*** ENTRIES PROVIDED ***

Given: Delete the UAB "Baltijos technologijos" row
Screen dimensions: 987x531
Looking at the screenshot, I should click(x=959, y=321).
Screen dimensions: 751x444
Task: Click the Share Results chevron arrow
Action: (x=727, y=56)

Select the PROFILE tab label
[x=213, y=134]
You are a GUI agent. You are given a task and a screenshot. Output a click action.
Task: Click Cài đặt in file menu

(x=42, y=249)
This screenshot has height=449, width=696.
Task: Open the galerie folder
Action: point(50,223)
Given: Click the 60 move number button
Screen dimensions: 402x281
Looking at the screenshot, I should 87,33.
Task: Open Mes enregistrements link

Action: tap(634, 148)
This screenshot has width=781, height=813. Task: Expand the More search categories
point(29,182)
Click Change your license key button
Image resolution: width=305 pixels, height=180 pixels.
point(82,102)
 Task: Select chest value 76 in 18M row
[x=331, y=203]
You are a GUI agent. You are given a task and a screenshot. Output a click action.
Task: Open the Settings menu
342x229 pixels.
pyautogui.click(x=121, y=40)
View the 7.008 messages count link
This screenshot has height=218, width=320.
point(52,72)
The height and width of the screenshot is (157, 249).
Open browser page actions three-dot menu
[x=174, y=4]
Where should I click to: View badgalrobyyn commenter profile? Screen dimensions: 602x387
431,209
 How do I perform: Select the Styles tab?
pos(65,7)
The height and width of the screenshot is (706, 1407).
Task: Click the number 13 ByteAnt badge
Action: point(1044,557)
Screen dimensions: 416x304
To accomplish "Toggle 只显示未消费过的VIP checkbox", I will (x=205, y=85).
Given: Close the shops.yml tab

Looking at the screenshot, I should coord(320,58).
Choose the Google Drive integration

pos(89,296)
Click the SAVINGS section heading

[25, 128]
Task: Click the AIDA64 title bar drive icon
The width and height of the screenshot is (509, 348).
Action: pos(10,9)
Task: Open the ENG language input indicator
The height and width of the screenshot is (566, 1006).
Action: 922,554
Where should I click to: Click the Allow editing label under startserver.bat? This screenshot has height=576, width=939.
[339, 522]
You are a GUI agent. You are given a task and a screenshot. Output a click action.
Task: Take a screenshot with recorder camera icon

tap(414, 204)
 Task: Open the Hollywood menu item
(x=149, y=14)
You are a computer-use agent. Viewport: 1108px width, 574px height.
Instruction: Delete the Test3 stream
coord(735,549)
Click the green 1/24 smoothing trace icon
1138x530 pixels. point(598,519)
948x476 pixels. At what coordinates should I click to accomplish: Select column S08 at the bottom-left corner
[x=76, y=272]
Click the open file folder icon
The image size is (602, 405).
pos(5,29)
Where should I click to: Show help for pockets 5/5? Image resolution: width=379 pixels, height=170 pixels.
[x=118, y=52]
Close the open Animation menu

***

The required answer is the complete data, repeated exactly.

Given: Delete the UAB "Baltijos technologijos" row
Screen dimensions: 987x531
Looking at the screenshot, I should click(x=959, y=321).
Screen dimensions: 751x444
Task: Click the Share Results chevron arrow
Action: (x=727, y=56)

Select the PROFILE tab label
[x=213, y=134]
You are a GUI agent. You are given a task and a screenshot. Output a click action.
Task: Click Cài đặt in file menu

(x=42, y=249)
This screenshot has height=449, width=696.
Task: Open the galerie folder
Action: point(50,223)
Given: Click the 60 move number button
Screen dimensions: 402x281
Looking at the screenshot, I should 87,33.
Task: Open Mes enregistrements link

Action: tap(634, 148)
This screenshot has width=781, height=813. Task: Expand the More search categories
point(29,182)
Click Change your license key button
Image resolution: width=305 pixels, height=180 pixels.
point(82,102)
 Task: Select chest value 76 in 18M row
[x=331, y=203]
You are a GUI agent. You are given a task and a screenshot. Output a click action.
Task: Open the Settings menu
342x229 pixels.
pyautogui.click(x=121, y=40)
View the 7.008 messages count link
This screenshot has height=218, width=320.
point(52,72)
The height and width of the screenshot is (157, 249).
Open browser page actions three-dot menu
[x=174, y=4]
Where should I click to: View badgalrobyyn commenter profile? Screen dimensions: 602x387
431,209
 How do I perform: Select the Styles tab?
pos(65,7)
The height and width of the screenshot is (706, 1407).
Task: Click the number 13 ByteAnt badge
Action: point(1044,557)
Screen dimensions: 416x304
To accomplish "Toggle 只显示未消费过的VIP checkbox", I will (x=205, y=85).
Given: Close the shops.yml tab

Looking at the screenshot, I should coord(320,58).
Choose the Google Drive integration

pos(89,296)
Click the SAVINGS section heading

[25, 128]
Task: Click the AIDA64 title bar drive icon
The width and height of the screenshot is (509, 348).
Action: pos(10,9)
Task: Open the ENG language input indicator
The height and width of the screenshot is (566, 1006).
Action: 922,554
Where should I click to: Click the Allow editing label under startserver.bat? This screenshot has height=576, width=939.
[339, 522]
You are a GUI agent. You are given a task and a screenshot. Output a click action.
Task: Take a screenshot with recorder camera icon

tap(414, 204)
 Task: Open the Hollywood menu item
(x=149, y=14)
You are a computer-use agent. Viewport: 1108px width, 574px height.
Instruction: Delete the Test3 stream
coord(735,549)
Click the green 1/24 smoothing trace icon
1138x530 pixels. point(598,519)
948x476 pixels. At what coordinates should I click to accomplish: Select column S08 at the bottom-left corner
[x=76, y=272]
Click the open file folder icon
The image size is (602, 405).
pos(5,29)
Where should I click to: Show help for pockets 5/5? Image resolution: width=379 pixels, height=170 pixels.
[x=118, y=52]
Close the open Animation menu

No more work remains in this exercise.